Kişiye özel ve adrese dayalı olmayan açık mektup…

Yazdıklarımı okuyunca ister sitem deyin, ister serzeniş deyin, ister mesaj, ya da gönderme deyin, ister siyasetten bıkma yazısı deyin. Size kalmış. Ben bugün...

Yazdıklarımı okuyunca ister sitem deyin, ister serzeniş deyin, ister mesaj, ya da gönderme deyin, ister siyasetten bıkma yazısı deyin. Size kalmış. Ben bugün ortaya karışık bir menü hazırladım. Bu nedenle de dostluktan girip arkadaşlıktan çıktım, eskimeyenlere vefa selamı çakıp, erken tükenenlere sitem yolladım! Aslında yazacaklarım, bildikleriniz, şaşırmayacaklarınız, bekledikleriniz olsa da ben yazdım, eliniz mahkûm siz okuyacaksınız! Bu arada yazının ucunu açık bıraktım, kim ne isterse üzerine alınsın diye…

Bazen insanlar (daha çok kadınlar) her zamankinden daha çok sabırlı olmaya, her zamankinden daha fazla özverili davranmaya, daha yoğun hoşgörü göstermeye ihtiyaç duyarlar ya! Bu genel tanımlamanın içine hem toplumsal yaşamı, hem de ailevi ilişkileri koyarsak, yaşam daha kolay olur, ilişkiler daha sağlıklı yürür ya! İşte tam da öyle bir süreçten geçiyoruz. (tecrübeyle sabit!)

Öncelikle şunun altını çizelim! Dar ve kısıtlı bütçelerde unutulmaz özverileriyle destan yazanların bu fedakârlıklarını diline almayanlar, aklına getirmeyenler, bir teşekkürü, iki gönül alma sözünü çok görenler! Ortalarda tırım tırım dolaşmasınlar buna hakları yok çünkü…

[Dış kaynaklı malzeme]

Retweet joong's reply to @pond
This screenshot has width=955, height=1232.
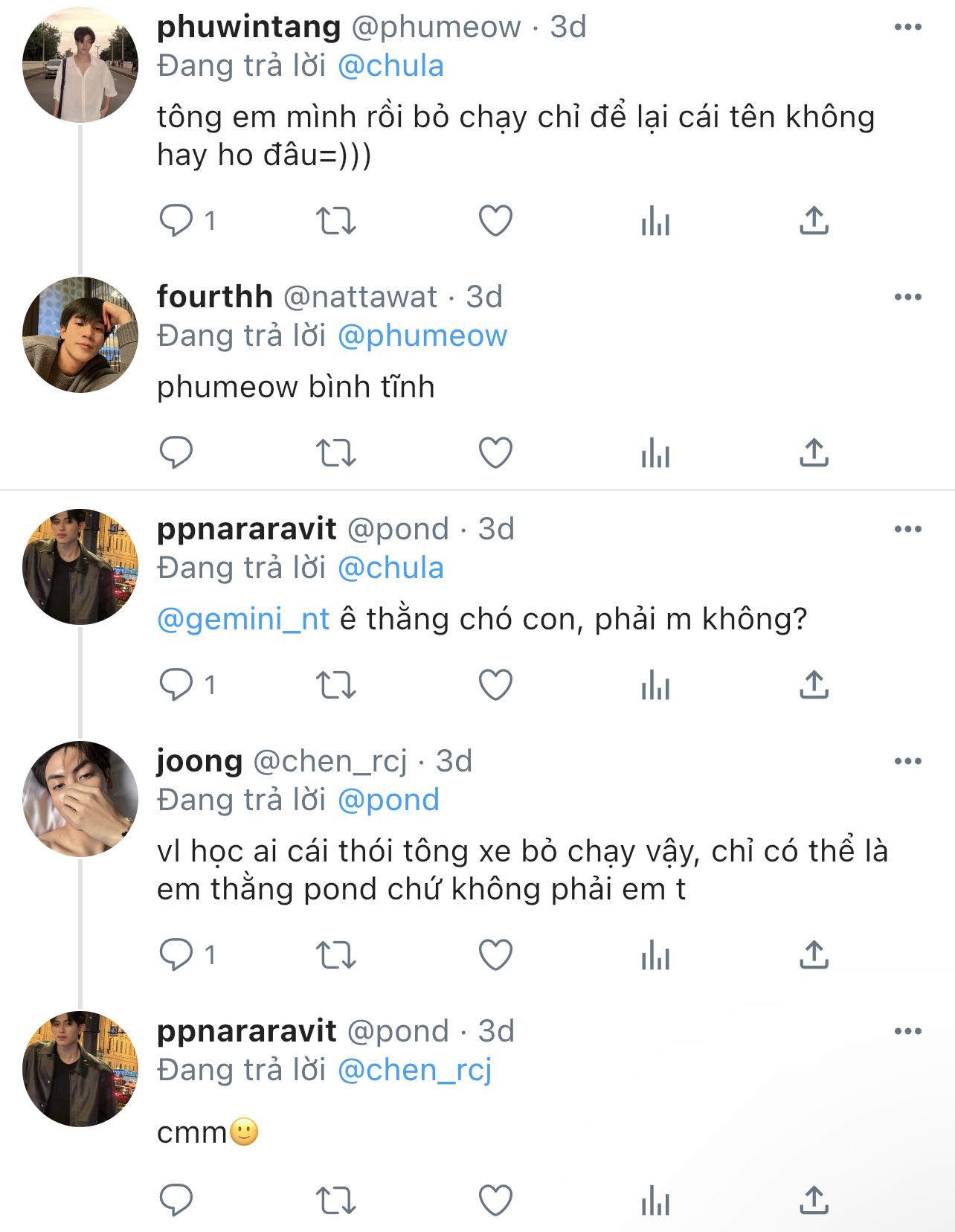pos(336,955)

Yine bazı konular belleklerde tazeliğini korurken, yapılan vefasızlık hangi sözcüklere sığar diye düşündürürken, onların küçük dünyaları kişisel çıkar hesapları üzerine kurulu iken, yaşamın ekseni ve odağı olan konular hakkında ağzından tek sözcük çıkmayanların ortalarda “ben ben” diyerek kasım kısım kasılmalarının hiç bir kıymet-i harbiyesi de yok... (Güncel politik deyimle yok hükmündedir!)

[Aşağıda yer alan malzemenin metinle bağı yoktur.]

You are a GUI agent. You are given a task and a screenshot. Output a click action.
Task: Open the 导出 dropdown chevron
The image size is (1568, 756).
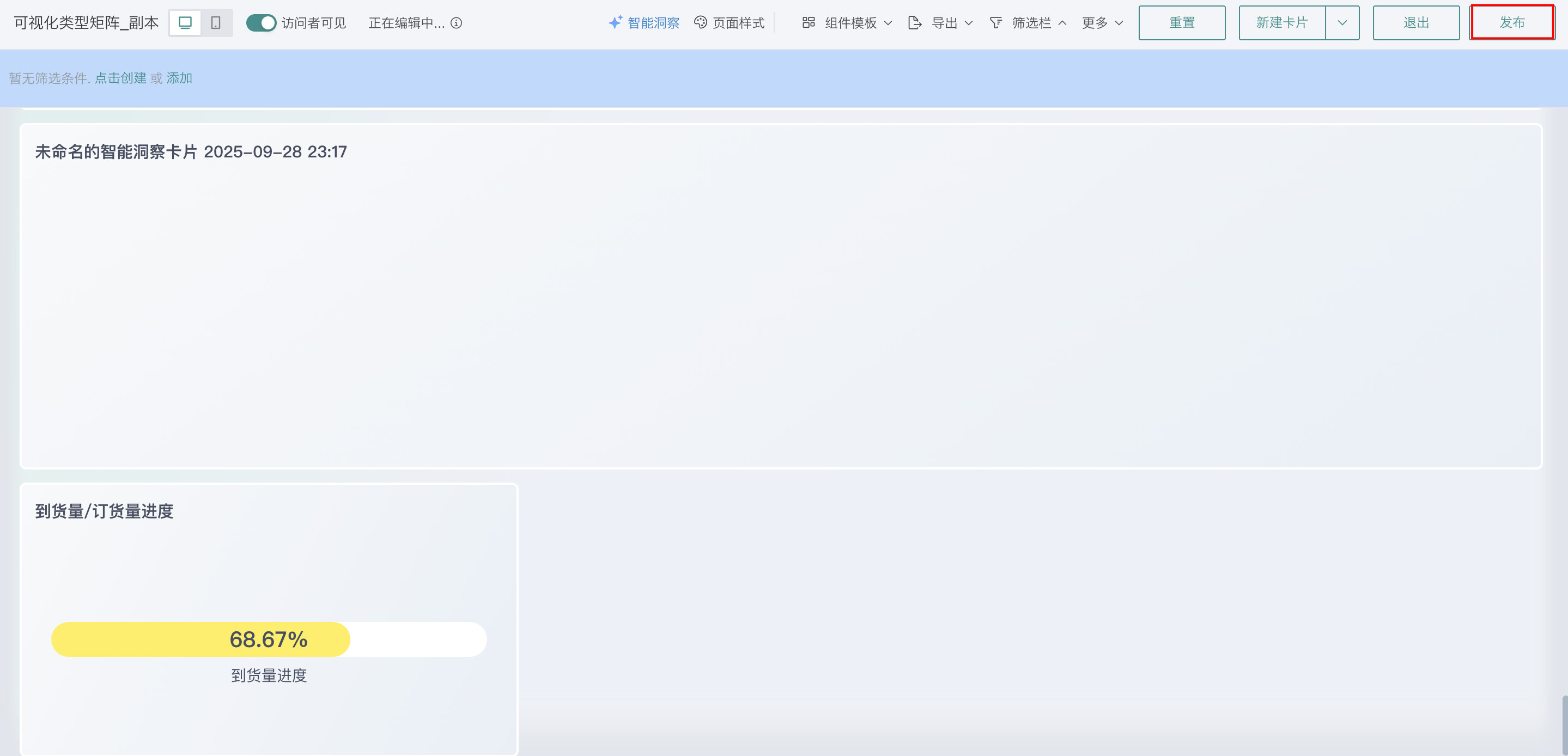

Yaşama erken veda eden dost ve arkadaşların acılarını ve anılarını fonda tutanların, onların varlıklarının önemini, yokluklarının boşluğunu hep duyumsayanların, bilgilerini, becerilerini, düzenlerini, düzeylerini, çevreleriyle ilişkilerini, sindirilmiş kimliklerini hep arayan ve ananların insani vasıflarına ise hiç şüphe yok…

Kişisel olarak genetik miras olduğuna inandığım ve inanmak istediğim kendinden emin olma tavrı ve duruşu, özgüvene sahip olmak ayrıcalıklı bir durumdur kuşkusuz. Hakları hatırlatmak ve kişiliği harcamamak adına gerekli koşuldur da. Yeri geldiğinde had bildirmek durumunda ve konumunda olanlar bu duruşu sergilemekten vazgeçmemelidir ayrıca. Aksi halde üzülmeye, derin pişmanlıklar yaşamaya hakları olmaz çünkü…

Aileyle sürtüşmek, dostlarla küsmek, arkadaşlarla görüşmemek, çocuklara tavır koymak gibi çıkışları kuşkusuz ki; kişinin öznel koşulları ve özgür iradesi belirler. Kendisini üzmeden ve ezdirmeden kararı verip, sonunda çok acı çekse de…

Yaşam boyunca yanınızda olan, evim evindir diyen, olanaklarını sonuna kadar zorlayan, yüreğini de cüzdanını da paylaşan dostların farklı duruşunu, farklı oluşunu, farklı bakışını unutmamak önemlidir. Bir çırpıda silenlere inat…

Demem o ki; Ayağımızı yere sıkı basalım, kendimizi ezdirmeden özel ve önemli olduğumuzun altını çizelim. O bunu demiş, falanca bunu düşünmüş, bir başkasının aklından şunlar geçmiş gibi sorunlara takılmadan, önce diyeni, sonra düşüneni, daha sonrada bunları taşıyanı tartarak ve değer mi diyerek yola devam etmek en iyisi...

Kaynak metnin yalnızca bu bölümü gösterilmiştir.